Anticosti mon amour

Un grand banc de coraux dans une mer chaude et peu profonde. Des milliards de petites vies construisent la planète.

Il y aurait un beau livre à écrire sur la formation de l'ile d'Anticosti. Sur les bords de ce qui deviendra l'Afrique, une grande barrière de corail à la rive d'un océan en train de naitre. Puis un mouvement tectonique soulève ce tas de calcaire si haut que durant la glaciation suivante, cela formera un Nunatak, une montagne si haute qu'elle perce la plaine de glace de 3 kilomètres d'épaisseur. Et puis cet immense voyage des continents qui confirme ce que pensait les Amérindiens, nos continents sont des grandes tortues qui s'approchent et s'éloignent au gré de leurs amours.

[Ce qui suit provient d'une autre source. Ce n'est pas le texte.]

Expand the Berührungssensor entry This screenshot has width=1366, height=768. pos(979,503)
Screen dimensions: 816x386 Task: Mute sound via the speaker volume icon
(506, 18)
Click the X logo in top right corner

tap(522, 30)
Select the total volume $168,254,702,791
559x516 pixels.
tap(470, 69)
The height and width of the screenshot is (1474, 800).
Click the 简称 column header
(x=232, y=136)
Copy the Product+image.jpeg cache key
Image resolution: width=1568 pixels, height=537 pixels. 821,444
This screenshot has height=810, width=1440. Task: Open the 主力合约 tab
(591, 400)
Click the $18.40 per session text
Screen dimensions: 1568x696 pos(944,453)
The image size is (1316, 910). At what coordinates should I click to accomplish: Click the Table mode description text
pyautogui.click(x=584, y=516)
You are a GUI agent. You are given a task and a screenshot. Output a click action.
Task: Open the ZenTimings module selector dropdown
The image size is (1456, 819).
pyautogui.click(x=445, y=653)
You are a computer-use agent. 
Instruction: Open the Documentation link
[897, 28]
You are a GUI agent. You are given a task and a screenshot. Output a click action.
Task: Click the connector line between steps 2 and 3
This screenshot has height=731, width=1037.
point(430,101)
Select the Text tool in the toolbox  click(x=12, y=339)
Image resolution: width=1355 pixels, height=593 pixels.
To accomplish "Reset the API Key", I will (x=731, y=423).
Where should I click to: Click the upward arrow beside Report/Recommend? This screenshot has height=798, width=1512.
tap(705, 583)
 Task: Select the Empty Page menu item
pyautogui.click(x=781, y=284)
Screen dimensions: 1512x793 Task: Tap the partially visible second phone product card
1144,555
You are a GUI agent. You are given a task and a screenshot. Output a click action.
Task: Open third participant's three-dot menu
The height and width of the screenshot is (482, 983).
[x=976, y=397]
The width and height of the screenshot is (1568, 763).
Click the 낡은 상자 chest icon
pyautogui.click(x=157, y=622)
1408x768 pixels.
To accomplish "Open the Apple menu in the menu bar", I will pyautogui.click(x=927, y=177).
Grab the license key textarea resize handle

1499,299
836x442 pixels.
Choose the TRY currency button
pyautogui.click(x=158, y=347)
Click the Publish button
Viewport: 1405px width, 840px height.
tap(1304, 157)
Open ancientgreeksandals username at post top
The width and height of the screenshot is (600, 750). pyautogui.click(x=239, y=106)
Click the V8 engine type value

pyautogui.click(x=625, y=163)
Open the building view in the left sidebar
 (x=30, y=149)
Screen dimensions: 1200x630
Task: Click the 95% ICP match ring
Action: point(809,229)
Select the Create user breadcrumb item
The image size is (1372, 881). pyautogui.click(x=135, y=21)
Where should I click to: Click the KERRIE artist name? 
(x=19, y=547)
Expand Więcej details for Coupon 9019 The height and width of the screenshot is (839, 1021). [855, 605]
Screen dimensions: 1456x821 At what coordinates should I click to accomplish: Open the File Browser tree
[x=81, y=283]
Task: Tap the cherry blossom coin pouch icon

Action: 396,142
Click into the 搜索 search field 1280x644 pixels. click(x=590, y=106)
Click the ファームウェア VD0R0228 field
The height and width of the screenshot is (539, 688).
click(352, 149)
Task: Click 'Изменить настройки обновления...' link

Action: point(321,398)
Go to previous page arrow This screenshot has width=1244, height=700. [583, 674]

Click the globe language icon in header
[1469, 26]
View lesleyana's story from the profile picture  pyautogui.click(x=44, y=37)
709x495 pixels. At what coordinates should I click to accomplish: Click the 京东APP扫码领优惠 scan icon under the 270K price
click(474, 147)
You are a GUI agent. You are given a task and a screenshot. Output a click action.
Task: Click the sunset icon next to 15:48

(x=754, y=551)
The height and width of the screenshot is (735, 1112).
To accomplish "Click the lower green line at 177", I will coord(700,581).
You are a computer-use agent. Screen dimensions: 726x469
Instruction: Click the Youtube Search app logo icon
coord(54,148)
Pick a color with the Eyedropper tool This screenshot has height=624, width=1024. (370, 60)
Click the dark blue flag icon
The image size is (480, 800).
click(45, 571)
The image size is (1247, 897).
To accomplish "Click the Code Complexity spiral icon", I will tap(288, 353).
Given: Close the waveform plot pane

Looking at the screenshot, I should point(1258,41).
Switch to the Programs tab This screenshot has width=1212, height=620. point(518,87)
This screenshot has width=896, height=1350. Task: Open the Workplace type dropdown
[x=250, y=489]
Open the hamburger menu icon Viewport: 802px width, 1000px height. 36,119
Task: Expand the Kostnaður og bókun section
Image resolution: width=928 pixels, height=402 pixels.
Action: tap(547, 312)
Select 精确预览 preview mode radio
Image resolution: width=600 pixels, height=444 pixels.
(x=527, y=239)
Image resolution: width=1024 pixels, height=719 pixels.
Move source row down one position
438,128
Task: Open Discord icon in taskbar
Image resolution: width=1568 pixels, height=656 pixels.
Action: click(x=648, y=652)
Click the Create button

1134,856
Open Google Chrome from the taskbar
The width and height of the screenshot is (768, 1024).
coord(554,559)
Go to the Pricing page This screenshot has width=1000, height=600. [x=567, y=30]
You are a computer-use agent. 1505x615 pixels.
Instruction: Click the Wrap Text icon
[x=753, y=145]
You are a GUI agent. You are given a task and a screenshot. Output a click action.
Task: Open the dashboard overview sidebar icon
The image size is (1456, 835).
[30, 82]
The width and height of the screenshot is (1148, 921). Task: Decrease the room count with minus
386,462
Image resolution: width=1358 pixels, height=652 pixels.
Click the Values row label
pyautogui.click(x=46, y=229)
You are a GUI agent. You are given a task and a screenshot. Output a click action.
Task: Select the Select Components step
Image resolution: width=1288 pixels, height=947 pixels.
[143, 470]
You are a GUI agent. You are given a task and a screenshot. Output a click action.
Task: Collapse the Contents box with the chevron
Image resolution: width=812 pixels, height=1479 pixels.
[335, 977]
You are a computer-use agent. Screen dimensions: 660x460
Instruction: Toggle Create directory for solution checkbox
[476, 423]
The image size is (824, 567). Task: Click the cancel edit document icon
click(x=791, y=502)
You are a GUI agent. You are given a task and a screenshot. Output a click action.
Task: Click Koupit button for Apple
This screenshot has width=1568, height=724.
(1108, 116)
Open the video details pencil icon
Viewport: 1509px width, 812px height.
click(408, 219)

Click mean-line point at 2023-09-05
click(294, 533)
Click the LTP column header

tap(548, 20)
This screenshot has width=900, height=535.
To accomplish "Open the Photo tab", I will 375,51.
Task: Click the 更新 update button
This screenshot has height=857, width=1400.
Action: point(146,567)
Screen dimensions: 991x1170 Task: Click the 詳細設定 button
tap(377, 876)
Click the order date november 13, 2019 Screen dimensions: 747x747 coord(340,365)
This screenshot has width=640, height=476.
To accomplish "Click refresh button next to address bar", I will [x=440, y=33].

Sous le bassin parisien, il y a aussi un grand banc de coraux, beaucoup plus grand qu'Anticosti, et qui le résultat de milliards et de milliards de petits organismes vivants se couvrant d'une coquille de calcaire pour ne pas être mangé par les prédateurs. Partout sur l'ile on voit des fossiles, les restes de toute cette vie foisonnante. Encore une fois, la preuve que notre petit caillou qui se balade dans l'espace a été transformé par des organismes vivants pour rendre la vie possible pour des organismes plus complexes. Sans l'action des cyanobactéries, le taux d'oxygène sur terre serait trop bas pour permettre l'existence d'organismes multicellulaires. On pourrait remonter comme ça jusqu'à l'apparition de l'écriture, simplement une autre étape dans la lutte contre le froid, pour la conservation de l'énergie.

Le carbone de ces organismes vivants est descendu lentement jusqu'au socle rocheux sous le calcaire, a été cuit sous la pression et a formé la soupe visqueuse que nous appelons pétrole. Parfois, comme à Anticosti ou sous le bassin parisien, la pression et la température ne sont pas suffisantes pour que cuise la soupe, il n'y a que du pré-pétrole qu'on nomme kérogène.

Avec des manipulations chimiques et de la cuisson autour de 500 degrés, il est possible de faire du pétrole avec le kérogène. Sauf que c'est généralement trop cher, et à l'exception des sables bitumineux de l'ouest canadien (une forme particulière de kérogène) on se contente généralement de bruler ce pré-pétrole pour faire de l'électricité. Pour des raisons de composition chimique, c'est beaucoup plus polluant que le pétrole et même le charbon.

Partout dans le monde, il y a des tentatives de mise en exploitation des kérogènes. Puisqu'il semble que ce ne soit pas encore rentable, il faut se demander pourquoi... ma réponse, ceux qui sont prêt à parier des fortunes là-dessus savent sans doute qu'il n,y a presque plus de pétrole conventionnel et que très bientôt la hausse des prix rendra rentable ce genre d'exploitation.

Anticosti est vraiment un joyau, une magnifique création de la vie. J'espère que jamais le gouvernement ne permettra qu'on la détruise pour bruler les kérogènes. Il y a trop de carbone dans l'air, en rajouter ne fait qu'accélérer la fin de la tentative humaine.